### Requirement
In the entries that follow, find the line containing "Screen dimensions: 588x386" and the line containing "Given: Click the", then copy exactly everything from the first through the second except the pictures.

= = =

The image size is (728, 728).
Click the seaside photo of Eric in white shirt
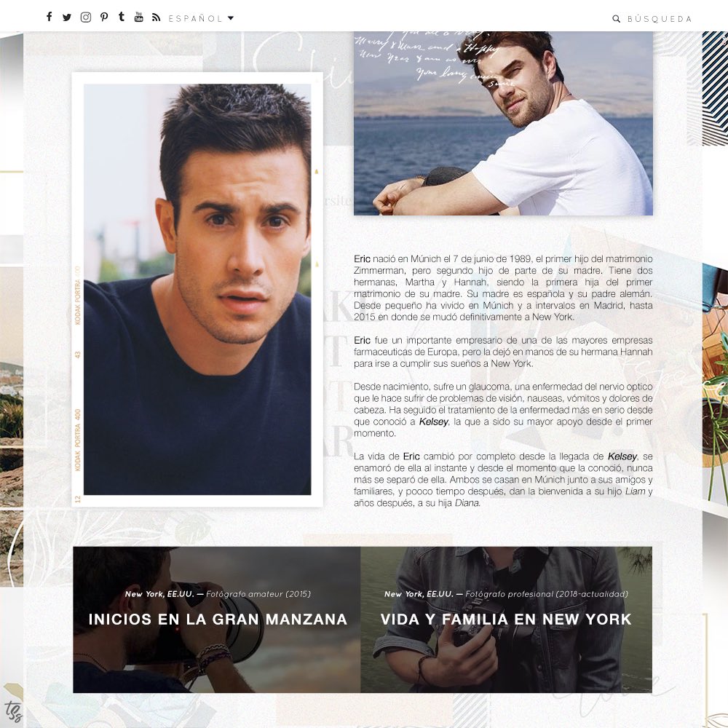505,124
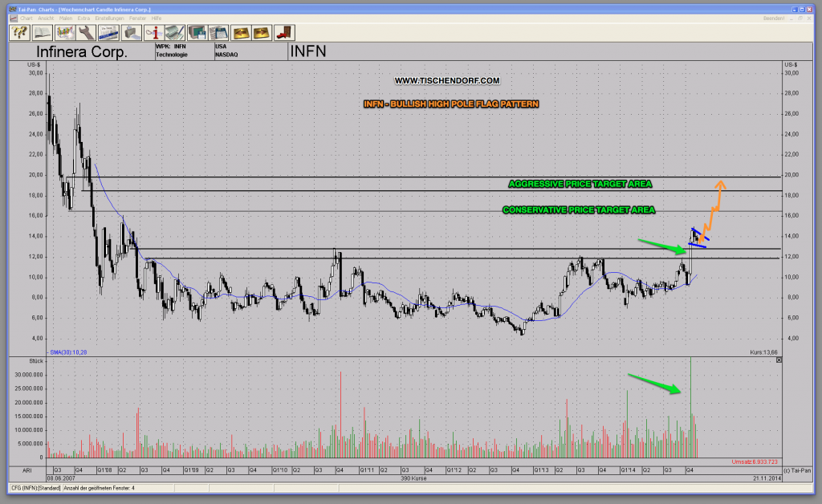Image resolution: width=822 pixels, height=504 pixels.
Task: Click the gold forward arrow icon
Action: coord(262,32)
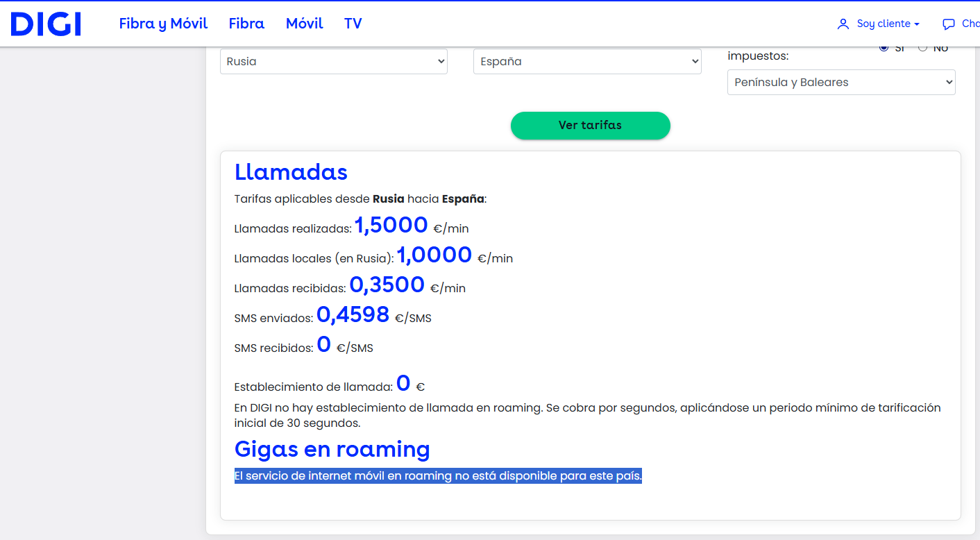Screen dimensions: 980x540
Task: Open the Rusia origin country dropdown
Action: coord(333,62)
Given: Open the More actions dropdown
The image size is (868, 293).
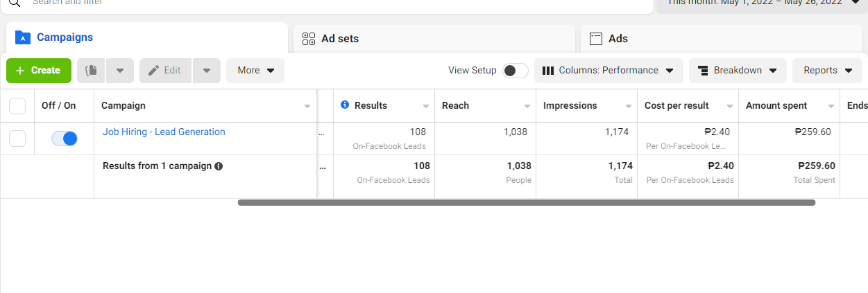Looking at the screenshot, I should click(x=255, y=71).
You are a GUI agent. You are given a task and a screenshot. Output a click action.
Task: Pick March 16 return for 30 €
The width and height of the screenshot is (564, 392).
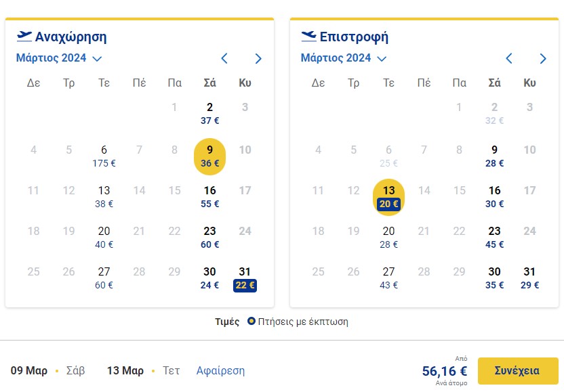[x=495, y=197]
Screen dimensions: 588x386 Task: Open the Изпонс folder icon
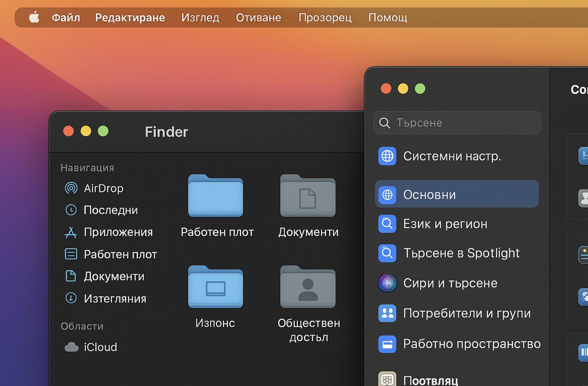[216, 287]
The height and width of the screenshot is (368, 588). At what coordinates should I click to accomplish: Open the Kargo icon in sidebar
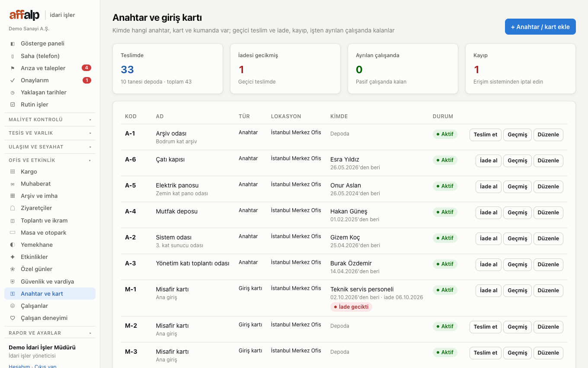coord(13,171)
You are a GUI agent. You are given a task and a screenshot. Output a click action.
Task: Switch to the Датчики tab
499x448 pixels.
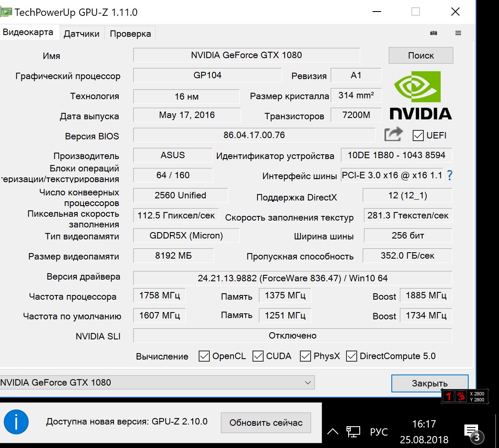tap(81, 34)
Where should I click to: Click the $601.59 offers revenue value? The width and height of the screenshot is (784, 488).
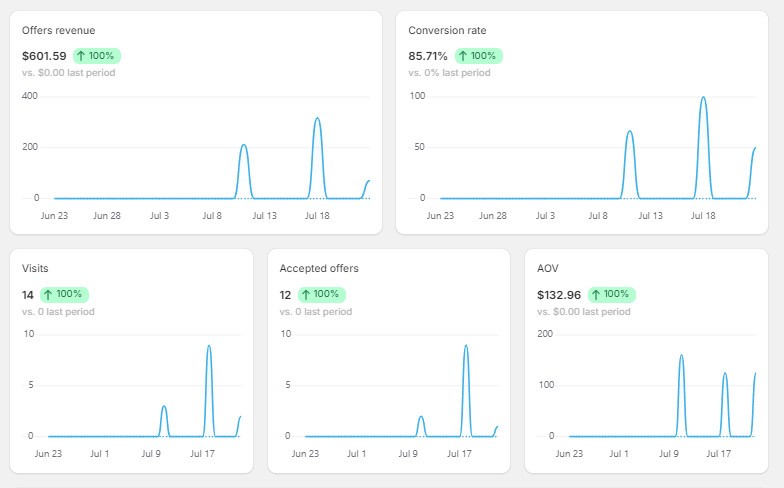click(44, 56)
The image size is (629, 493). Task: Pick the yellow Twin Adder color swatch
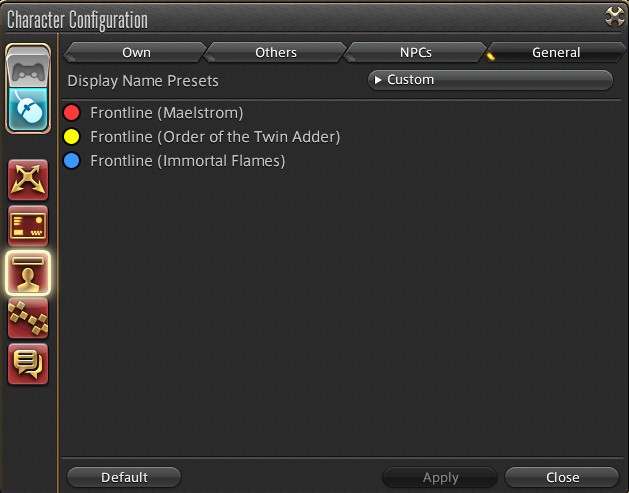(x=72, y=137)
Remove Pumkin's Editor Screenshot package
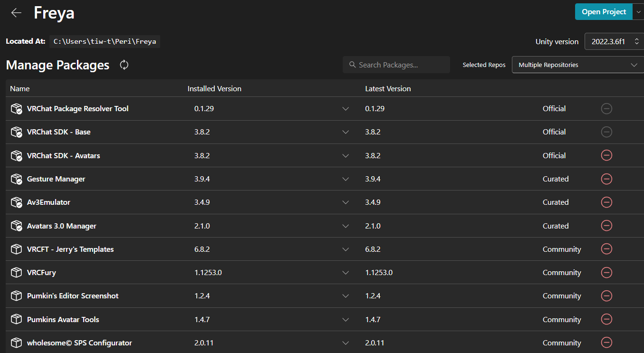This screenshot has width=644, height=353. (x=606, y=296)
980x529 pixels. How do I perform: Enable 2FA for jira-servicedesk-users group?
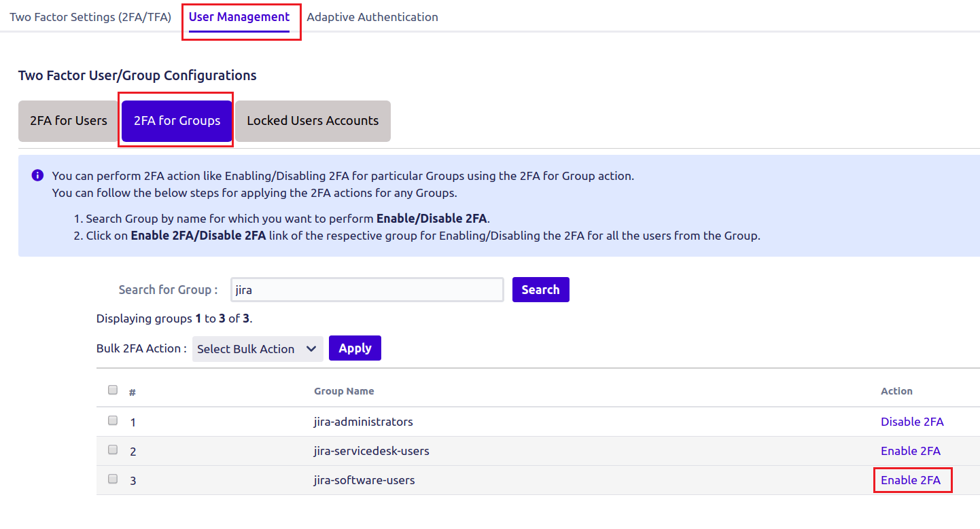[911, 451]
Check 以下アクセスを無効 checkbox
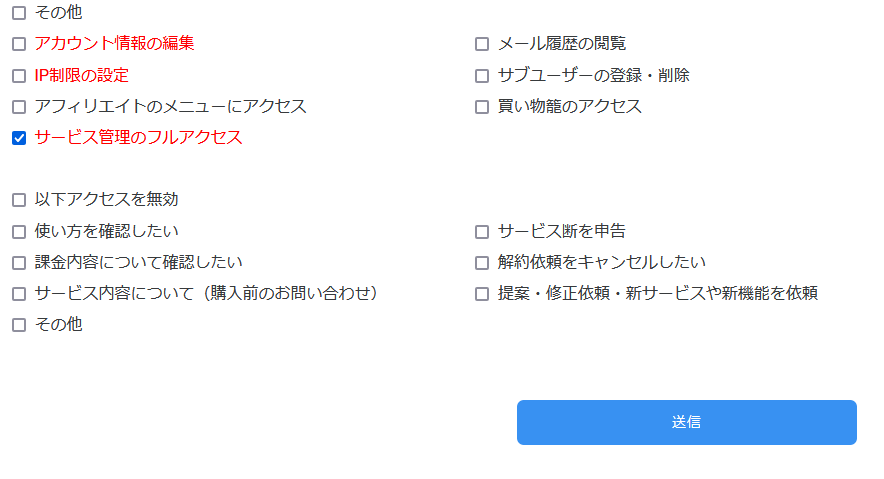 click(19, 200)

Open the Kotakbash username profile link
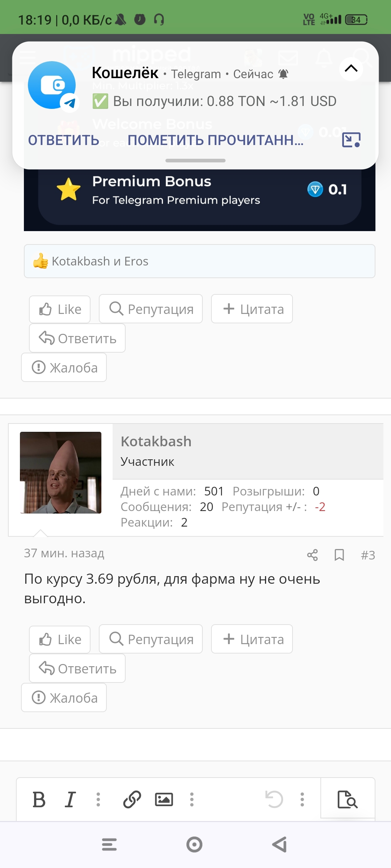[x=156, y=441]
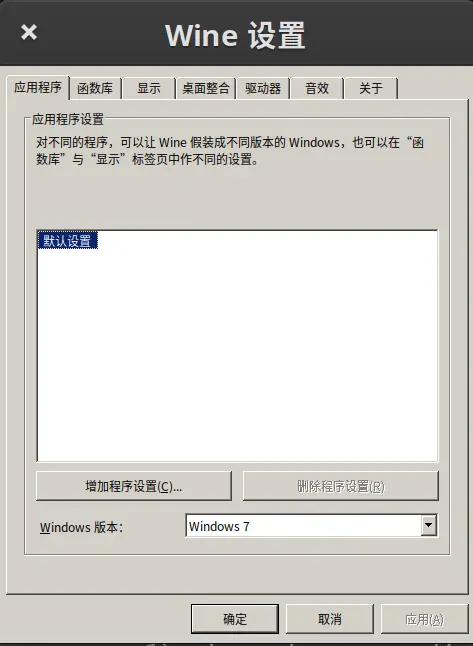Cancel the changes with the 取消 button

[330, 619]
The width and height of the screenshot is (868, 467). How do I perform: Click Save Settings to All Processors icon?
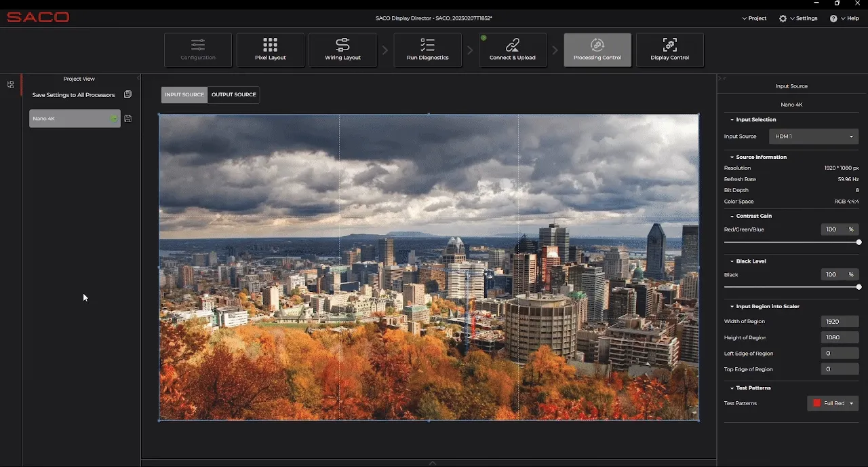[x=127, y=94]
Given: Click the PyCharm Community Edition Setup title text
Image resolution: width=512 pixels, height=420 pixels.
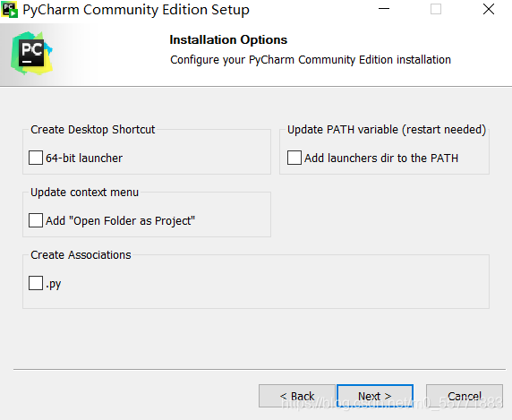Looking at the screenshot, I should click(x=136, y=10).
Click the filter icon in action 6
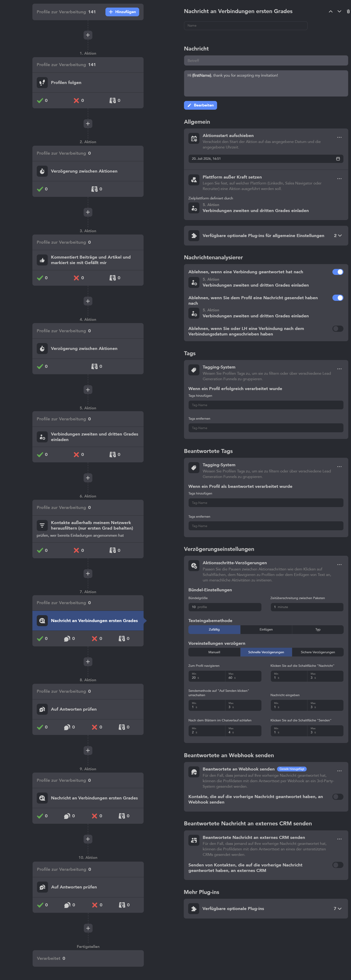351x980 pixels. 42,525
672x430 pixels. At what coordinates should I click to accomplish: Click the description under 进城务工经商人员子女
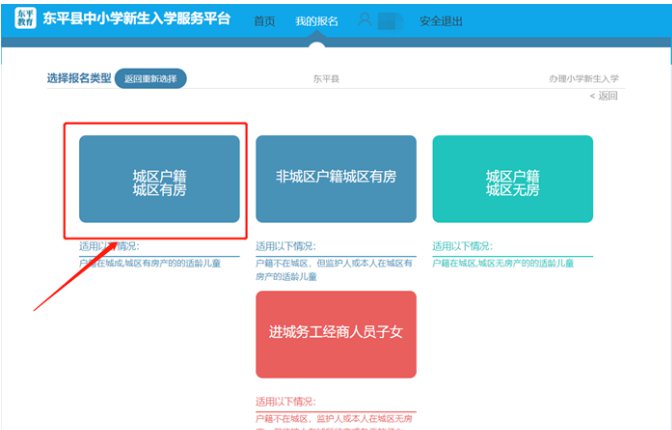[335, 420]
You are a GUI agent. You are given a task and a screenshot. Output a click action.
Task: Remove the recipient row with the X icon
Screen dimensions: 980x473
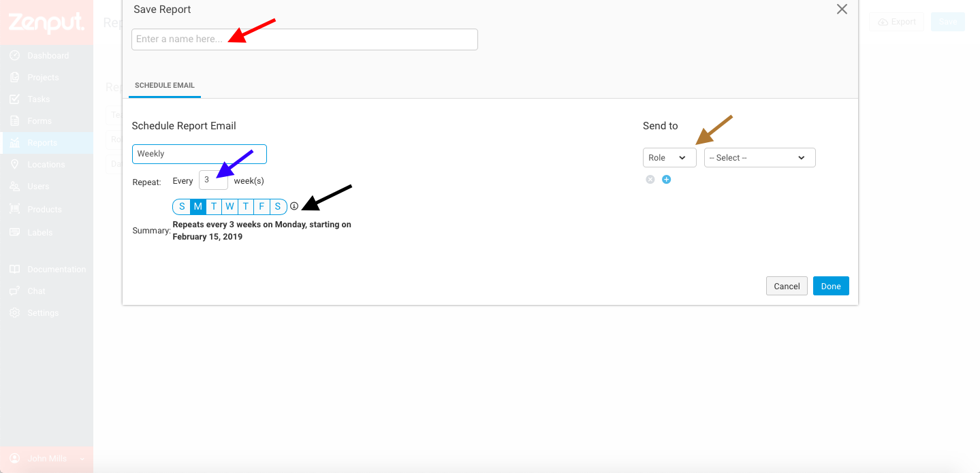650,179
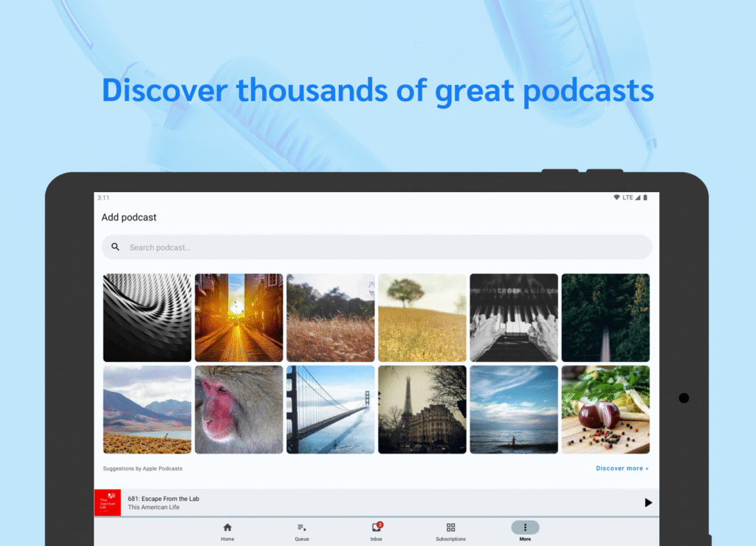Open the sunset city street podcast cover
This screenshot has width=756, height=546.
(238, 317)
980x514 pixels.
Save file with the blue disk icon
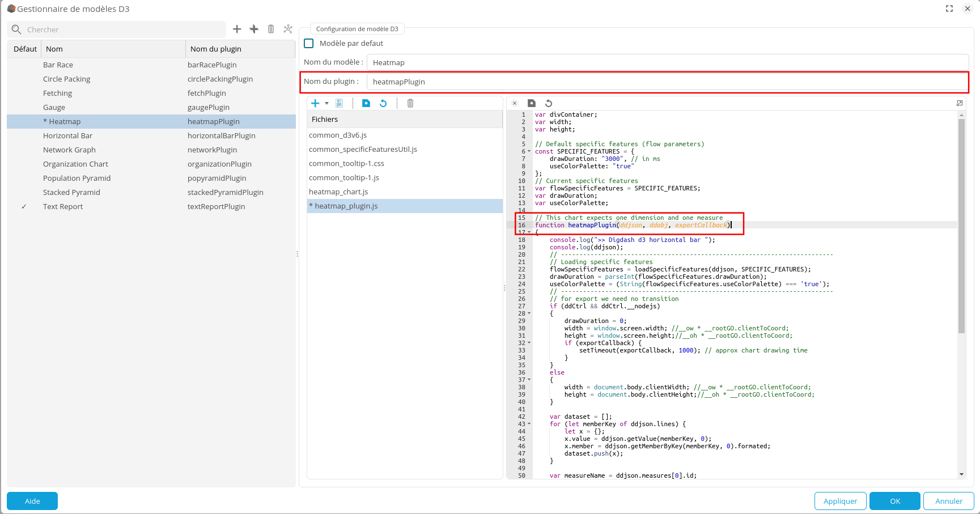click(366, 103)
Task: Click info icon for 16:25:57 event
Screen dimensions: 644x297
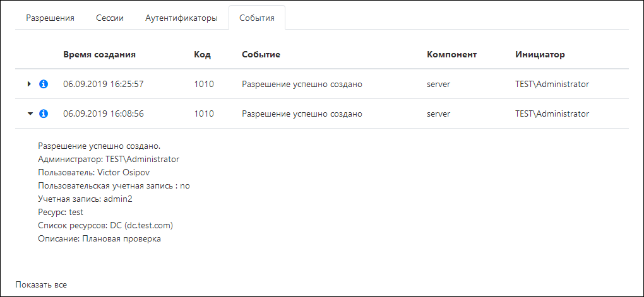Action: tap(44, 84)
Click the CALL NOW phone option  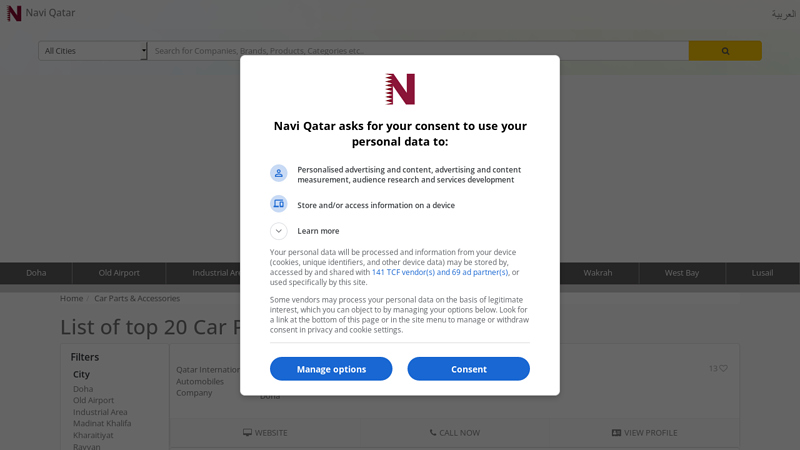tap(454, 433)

= = =

### Solution
Screen dimensions: 588x386 Task: Open the Изпонс folder icon
[216, 287]
The height and width of the screenshot is (368, 588). At what coordinates should I click to accomplish: Open the Kargo icon in sidebar
coord(13,171)
You are a GUI agent. You are given a task and a screenshot. Output a click action.
Task: Switch to the Датчики tab
499x448 pixels.
tap(81, 34)
Where should I click to: Click the $601.59 offers revenue value? The width and height of the screenshot is (784, 488).
click(44, 56)
The image size is (629, 493). Task: Pick the yellow Twin Adder color swatch
(x=72, y=137)
Remove Pumkin's Editor Screenshot package
This screenshot has width=644, height=353. (x=606, y=296)
980x529 pixels. How do I perform: Enable 2FA for jira-servicedesk-users group?
[911, 451]
Check 以下アクセスを無効 checkbox
 click(19, 200)

Open the Kotakbash username profile link
[x=156, y=441]
Cancel the changes with the 取消 button

[330, 619]
The width and height of the screenshot is (868, 467). How do I perform: Click Save Settings to All Processors icon?
[x=127, y=94]
Given: Click the PyCharm Community Edition Setup title text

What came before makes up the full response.